The bond market has a strong ceiling of resistance to contend with. We will suggest a locking bias.

Yesterday’s stock recovery didn’t last long, with stock markets up dramatically in early morning trading. With stocks now having four days of closing beneath their 200-day moving average, we can now consider this a “decisive” move beneath this critical moving average. Although this doesn’t mean stocks won’t rally back and overcome this level in the near term, because that certainly is possible, it does mean that such a move is becoming less likely. The 200-day moving average will now serve as a ceiling of resistance that could prevent stocks from making significant gains. Since it has been several years from the last time stocks were in this position, this is not good news for stock investors. In fact, a decisive break beneath this level generally signals a trend reversal, meaning this could be the beginning stages of a bear market.


Considering the recent stock market declines of the past three weeks, President Trump has sharpened his criticisms of Fed President, Jerome Powell, and his strategy of continued interest rate hikes. In recent days, several critics have jumped on the band wagon, pleading for the Fed to hold off on future rate hikes. President Trump’s policies of reducing tax rates and corporate regulations have led to a hiring binge that has pushed employment levels beyond a healthy rate. Without the Fed countering the impact, we could otherwise see inflation numbers well beyond what is healthy. Further; to keep up with the increasing Federal budget deficit, which was fueled by lower tax rates, the amount of money the government is forced to borrow to meet its obligations is driving market interest rates higher. The lessons to be learned is that there is a counter balance to everything. If you want to over stimulate one sector of the economy, it must balance out by impacting another. With inflation being one of the most destructing components of a healthy economy, it must be countered with higher rates. With the US on the brink of a recession, higher rates and inflation are terrible. This seems to be where the current economic environment is heading.

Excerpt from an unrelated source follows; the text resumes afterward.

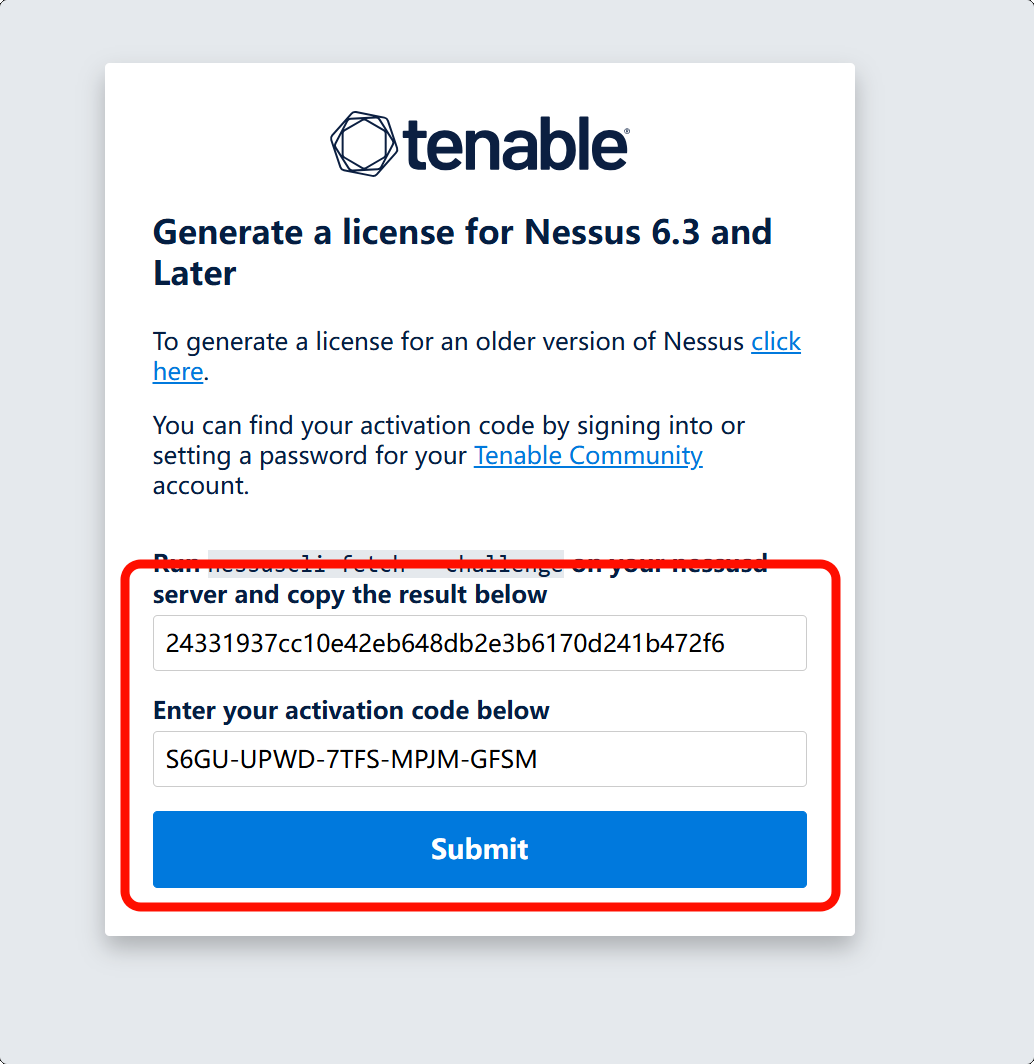
Task: Click the tenable wordmark text
Action: click(x=513, y=147)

If stocks continue to weaken, we could see mortgage interest rates improve. If you choose to float, do so only if you are able to keep a close eye on the market, as things can reverse quickly.

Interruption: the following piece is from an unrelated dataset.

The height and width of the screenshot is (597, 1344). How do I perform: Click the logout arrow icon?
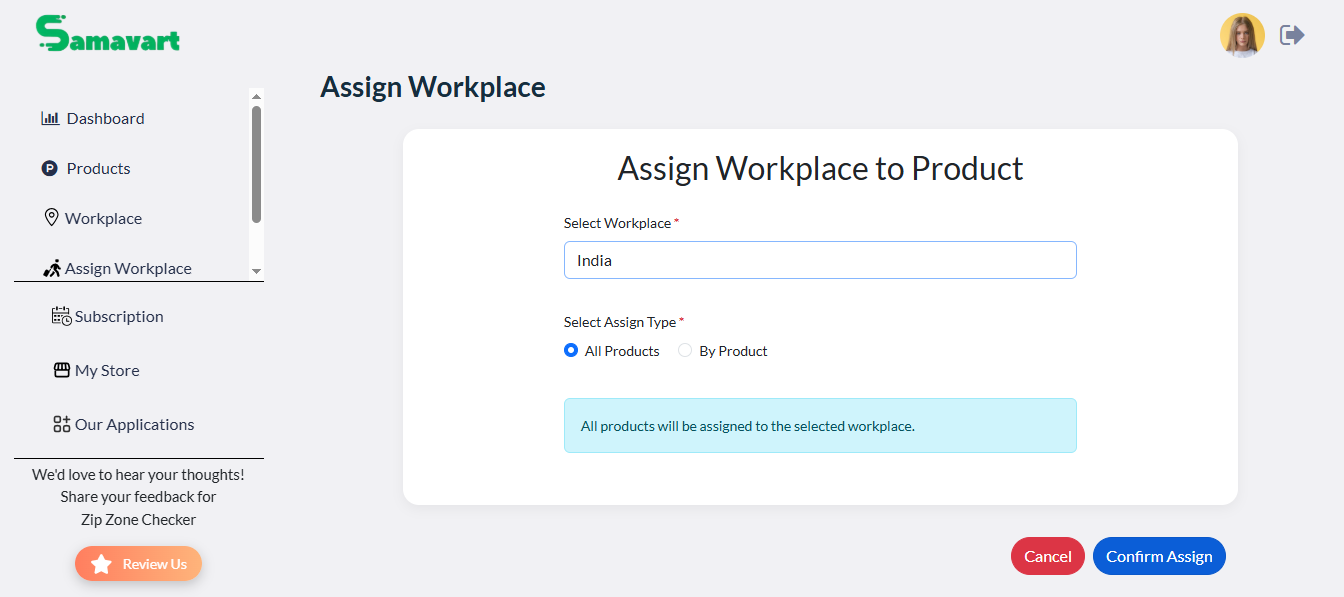(x=1292, y=35)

After getting hammered yesterday, stocks are trying to recover their losses in early morning trading. Currently, stocks have recovered approximately ½ of the total losses from yesterday and are still climbing higher. The past three weeks have been rough for stock investors, with all of 2018 gains being lost by end of trading yesterday. However, I still feel as if we will see a significant recovery in the stock market in the days to come. If I am wrong, which I am often 😊, that would be great news for mortgage bonds. When stocks get back to their 200-day moving average, the key to the longer-term outlook will depend upon whether they are able to get above this critical level. If they succeed, look for upward pressure on mortgage interest rates.

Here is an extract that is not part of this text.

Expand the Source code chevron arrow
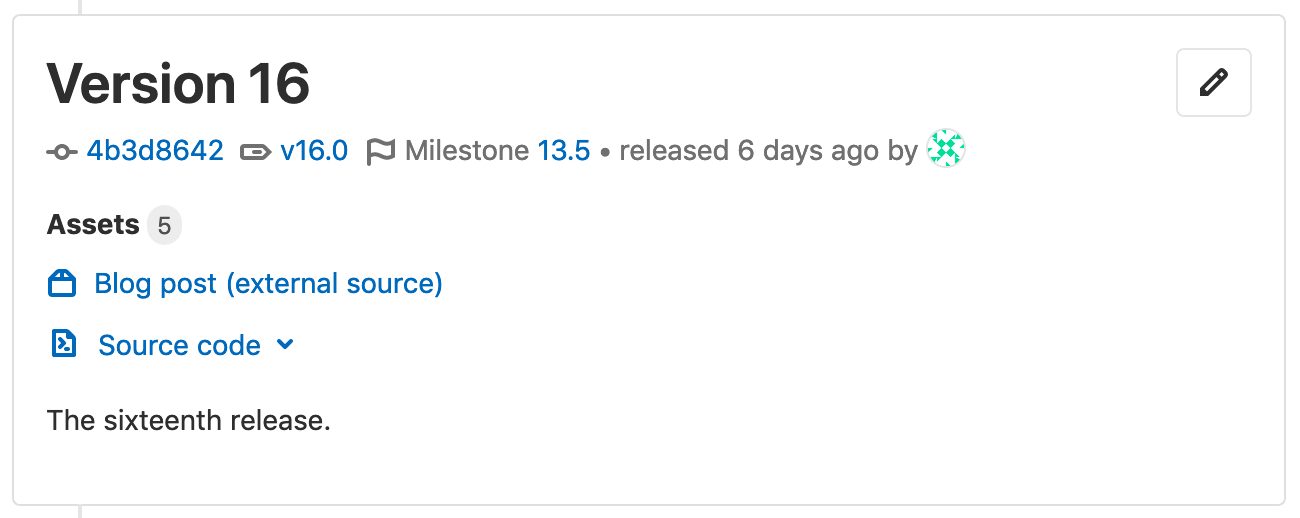This screenshot has height=518, width=1300. pos(285,345)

President Trump continues his outspoken rhetoric against Fed Chairman Jerome Powell for his determination to continue hiking short term interest rates. Trump believes the higher rates will force the US into a recession. To me, a recession is imminent. Rapidly increasing rates will contribute to making that happen sooner. However, without the rate hikes, the pro-growth policies of the Trump administration will lead to damaging levels of inflation that would be significantly more hurtful to the United States in the long run. Further, with the Federal Reserve dramatically reducing their purchases of US debt, now is a terrible time to have policies that push the deficit levels into the highest levels in US history (fueled by tax cuts). That will push market driven interest rates, such as mortgage rates, higher regardless of what the Fed does.


Stocks continue to climb higher, so we will maintain our locking bias.